Donal Gallagher is a busy man. The ship is due for sea trials in April and the ship isn’t complete.
Maroon: Donal agus Jimmy
The best jobs in 1911 Belfast are in the shipyards, but Donal Gallagher’s pay packet at Harland and Wolff doesn’t stretch far enough. He needs to find someone to share his rented room; fellow ship-builder Jimmy Healy’s bright smile and need for lodgings inspire Donal to offer. But how will he sleep, lying scant feet away from Jimmy? It seems Jimmy’s a restless sleeper, too, lying so near to Donal…

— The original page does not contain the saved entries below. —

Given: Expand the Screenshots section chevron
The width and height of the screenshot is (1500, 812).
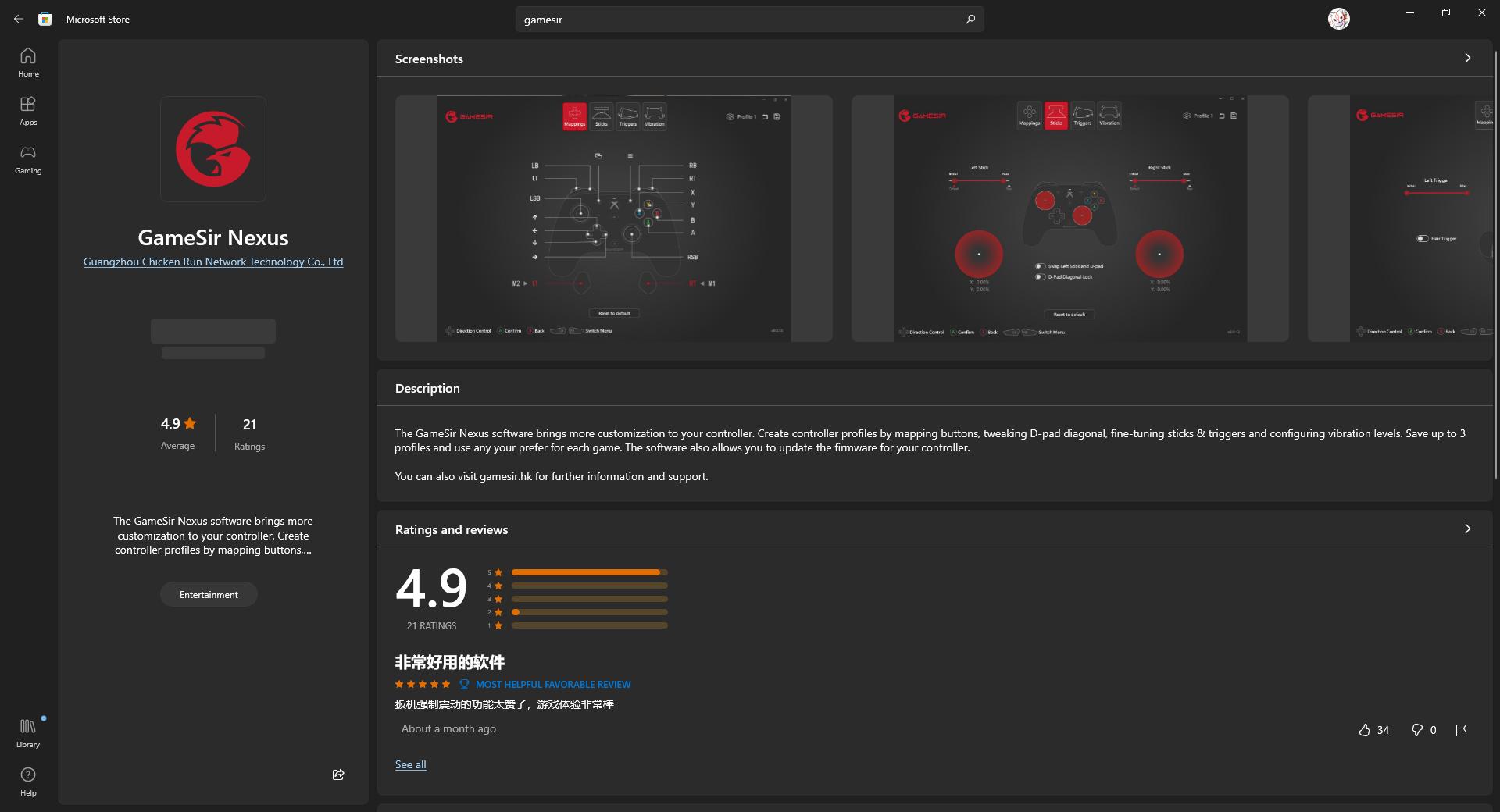Looking at the screenshot, I should point(1467,59).

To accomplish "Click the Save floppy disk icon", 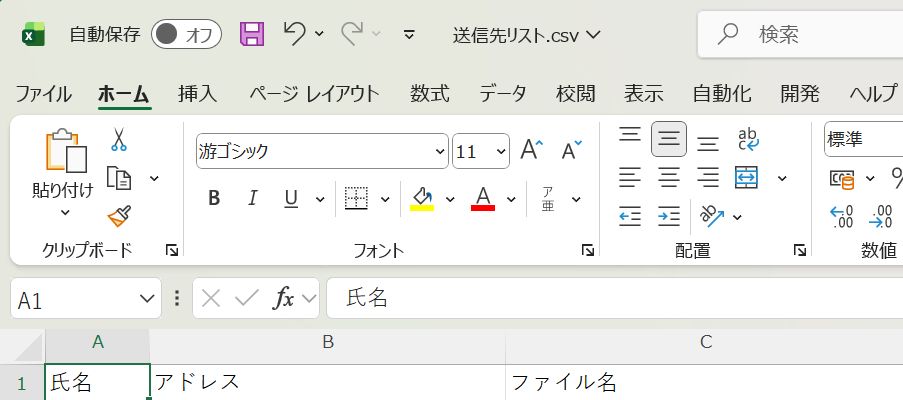I will click(252, 35).
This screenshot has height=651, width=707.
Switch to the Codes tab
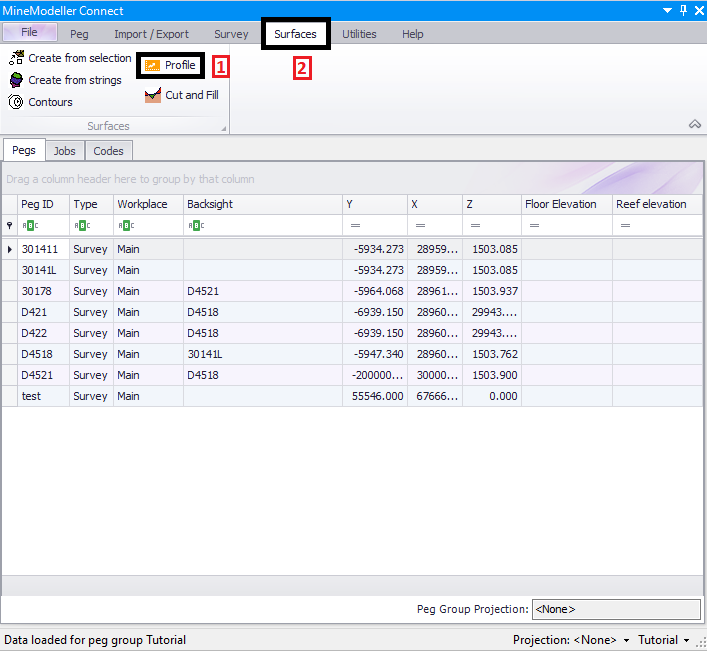108,151
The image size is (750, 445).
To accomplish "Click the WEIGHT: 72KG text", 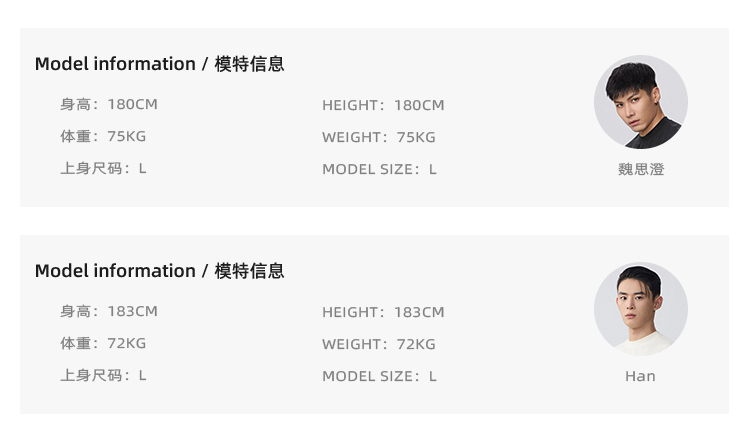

In a volatile political climate, building marine boilers and armed insurrection are strangely connected. Jimmy faces an uneasy choice: flee to America or risk turning gunrunner for Home Rule activists. He thinks he’s found the perfect answer to keep himself and his Donal safe, but shoveling coal on a luxury liner is an invitation to fate.
I was bowled over this morning when Angie Benedetti pointed me toward Speak Its Name, a review site that specializes in historical gay romance. (Thank you, Angie!) Erastes, who knows her history, had taken a look at Donal and Jimmy!
And was pleased! In part, this is was she said:
Despite the fact that the book fits its bounds so well, despite the breadth of topics covered, I would have liked more, it’s impossible not to want more when something is this well written. I don’t know P.D. Singer’s work–I believe this is her first gay historical–but if she writes another I will be snapping it up immediately.
I recommend this book highly, and I’m sure you will enjoy it.
Read the rest of the review here, and find Maroon at Torquere, Amazon, or ARe.
I am pleased and honored to say that Donal and Jimmy have been chosen for two review sites’ top picks for 2011.
Top2Bottom Reviews’ Lisa gave Maroon a 5 and included it on her list, with such diverse and amazing reads as Erastes’ Junction X and Marie Sexton’s Paris A to Z. See Lisa and Michelle’s lists here.
And Tom, who posts on A Bear on Books, had kind words and a top slot for Maroon as well, placing it with some books that wowed me, like Ellis Carrington’s Amor Prohibido and KZ Snow’s Visible Friend. See Tom’s list here.
So if you see me with a slightly goofy smile and a swollen TBR list, this is why. Thank you, Tom and Lisa!